◆ WORK REQUIRED
In full and without change, transcribe the records below.

** Opening RECORDED DATA block **

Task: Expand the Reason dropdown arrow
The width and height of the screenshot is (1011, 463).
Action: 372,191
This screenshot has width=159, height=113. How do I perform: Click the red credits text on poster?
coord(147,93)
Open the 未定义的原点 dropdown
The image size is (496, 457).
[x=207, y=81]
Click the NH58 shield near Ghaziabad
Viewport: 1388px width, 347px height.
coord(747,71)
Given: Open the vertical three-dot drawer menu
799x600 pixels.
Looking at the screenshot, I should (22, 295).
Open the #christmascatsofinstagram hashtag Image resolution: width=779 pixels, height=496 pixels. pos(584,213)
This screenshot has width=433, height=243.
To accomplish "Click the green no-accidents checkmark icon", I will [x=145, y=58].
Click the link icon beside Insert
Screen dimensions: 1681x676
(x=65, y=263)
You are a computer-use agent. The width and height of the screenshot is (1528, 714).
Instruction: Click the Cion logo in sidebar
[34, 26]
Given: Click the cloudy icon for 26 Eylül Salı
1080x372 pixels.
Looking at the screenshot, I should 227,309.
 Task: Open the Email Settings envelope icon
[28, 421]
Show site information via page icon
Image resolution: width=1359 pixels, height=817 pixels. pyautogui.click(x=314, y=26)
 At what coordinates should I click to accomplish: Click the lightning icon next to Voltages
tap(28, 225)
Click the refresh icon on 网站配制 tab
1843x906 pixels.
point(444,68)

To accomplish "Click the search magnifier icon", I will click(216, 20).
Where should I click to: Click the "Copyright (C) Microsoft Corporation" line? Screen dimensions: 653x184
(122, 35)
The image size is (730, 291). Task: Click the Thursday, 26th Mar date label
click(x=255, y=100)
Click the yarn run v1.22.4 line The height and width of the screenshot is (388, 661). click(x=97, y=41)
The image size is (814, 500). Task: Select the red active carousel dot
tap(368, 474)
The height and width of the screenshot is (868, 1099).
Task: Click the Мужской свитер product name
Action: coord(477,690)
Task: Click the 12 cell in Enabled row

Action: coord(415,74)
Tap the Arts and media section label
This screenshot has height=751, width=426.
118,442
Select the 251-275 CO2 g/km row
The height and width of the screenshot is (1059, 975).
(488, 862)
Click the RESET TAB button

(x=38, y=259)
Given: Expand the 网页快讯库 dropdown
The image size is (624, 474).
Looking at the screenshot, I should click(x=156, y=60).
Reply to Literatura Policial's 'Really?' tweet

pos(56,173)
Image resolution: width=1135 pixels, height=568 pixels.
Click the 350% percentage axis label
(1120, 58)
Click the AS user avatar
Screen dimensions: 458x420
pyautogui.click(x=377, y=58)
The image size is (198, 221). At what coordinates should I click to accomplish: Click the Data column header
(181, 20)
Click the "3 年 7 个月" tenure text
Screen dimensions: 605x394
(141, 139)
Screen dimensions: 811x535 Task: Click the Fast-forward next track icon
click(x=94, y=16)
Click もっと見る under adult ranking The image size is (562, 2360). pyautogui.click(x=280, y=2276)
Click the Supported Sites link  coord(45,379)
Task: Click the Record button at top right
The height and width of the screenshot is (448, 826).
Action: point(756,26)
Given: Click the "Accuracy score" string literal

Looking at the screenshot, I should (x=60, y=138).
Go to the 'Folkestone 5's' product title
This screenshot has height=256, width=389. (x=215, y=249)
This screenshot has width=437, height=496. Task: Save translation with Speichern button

** Closing RECORDED DATA block **

◆ ANSWER TO THIS EXERCISE
Task: Expand the Reason dropdown arrow
The width and height of the screenshot is (1011, 463).
Action: 372,191
This screenshot has width=159, height=113. How do I perform: Click the red credits text on poster?
coord(147,93)
Open the 未定义的原点 dropdown
The image size is (496, 457).
[x=207, y=81]
Click the NH58 shield near Ghaziabad
Viewport: 1388px width, 347px height.
coord(747,71)
Given: Open the vertical three-dot drawer menu
799x600 pixels.
Looking at the screenshot, I should (22, 295).
Open the #christmascatsofinstagram hashtag Image resolution: width=779 pixels, height=496 pixels. pos(584,213)
This screenshot has width=433, height=243.
To accomplish "Click the green no-accidents checkmark icon", I will [x=145, y=58].
Click the link icon beside Insert
Screen dimensions: 1681x676
(x=65, y=263)
You are a computer-use agent. The width and height of the screenshot is (1528, 714).
Instruction: Click the Cion logo in sidebar
[34, 26]
Given: Click the cloudy icon for 26 Eylül Salı
1080x372 pixels.
Looking at the screenshot, I should 227,309.
 Task: Open the Email Settings envelope icon
[28, 421]
Show site information via page icon
Image resolution: width=1359 pixels, height=817 pixels. pyautogui.click(x=314, y=26)
 At what coordinates should I click to accomplish: Click the lightning icon next to Voltages
tap(28, 225)
Click the refresh icon on 网站配制 tab
1843x906 pixels.
point(444,68)

To accomplish "Click the search magnifier icon", I will click(216, 20).
Where should I click to: Click the "Copyright (C) Microsoft Corporation" line? Screen dimensions: 653x184
(122, 35)
The image size is (730, 291). Task: Click the Thursday, 26th Mar date label
click(x=255, y=100)
Click the yarn run v1.22.4 line The height and width of the screenshot is (388, 661). click(x=97, y=41)
The image size is (814, 500). Task: Select the red active carousel dot
tap(368, 474)
The height and width of the screenshot is (868, 1099).
Task: Click the Мужской свитер product name
Action: coord(477,690)
Task: Click the 12 cell in Enabled row

Action: coord(415,74)
Tap the Arts and media section label
This screenshot has height=751, width=426.
118,442
Select the 251-275 CO2 g/km row
The height and width of the screenshot is (1059, 975).
(488, 862)
Click the RESET TAB button

(x=38, y=259)
Given: Expand the 网页快讯库 dropdown
The image size is (624, 474).
Looking at the screenshot, I should click(x=156, y=60).
Reply to Literatura Policial's 'Really?' tweet

pos(56,173)
Image resolution: width=1135 pixels, height=568 pixels.
Click the 350% percentage axis label
(1120, 58)
Click the AS user avatar
Screen dimensions: 458x420
pyautogui.click(x=377, y=58)
The image size is (198, 221). At what coordinates should I click to accomplish: Click the Data column header
(181, 20)
Click the "3 年 7 个月" tenure text
Screen dimensions: 605x394
(141, 139)
Screen dimensions: 811x535 Task: Click the Fast-forward next track icon
click(x=94, y=16)
Click もっと見る under adult ranking The image size is (562, 2360). pyautogui.click(x=280, y=2276)
Click the Supported Sites link  coord(45,379)
Task: Click the Record button at top right
The height and width of the screenshot is (448, 826).
Action: point(756,26)
Given: Click the "Accuracy score" string literal

Looking at the screenshot, I should (x=60, y=138).
Go to the 'Folkestone 5's' product title
This screenshot has height=256, width=389. (x=215, y=249)
This screenshot has width=437, height=496. Task: Save translation with Speichern button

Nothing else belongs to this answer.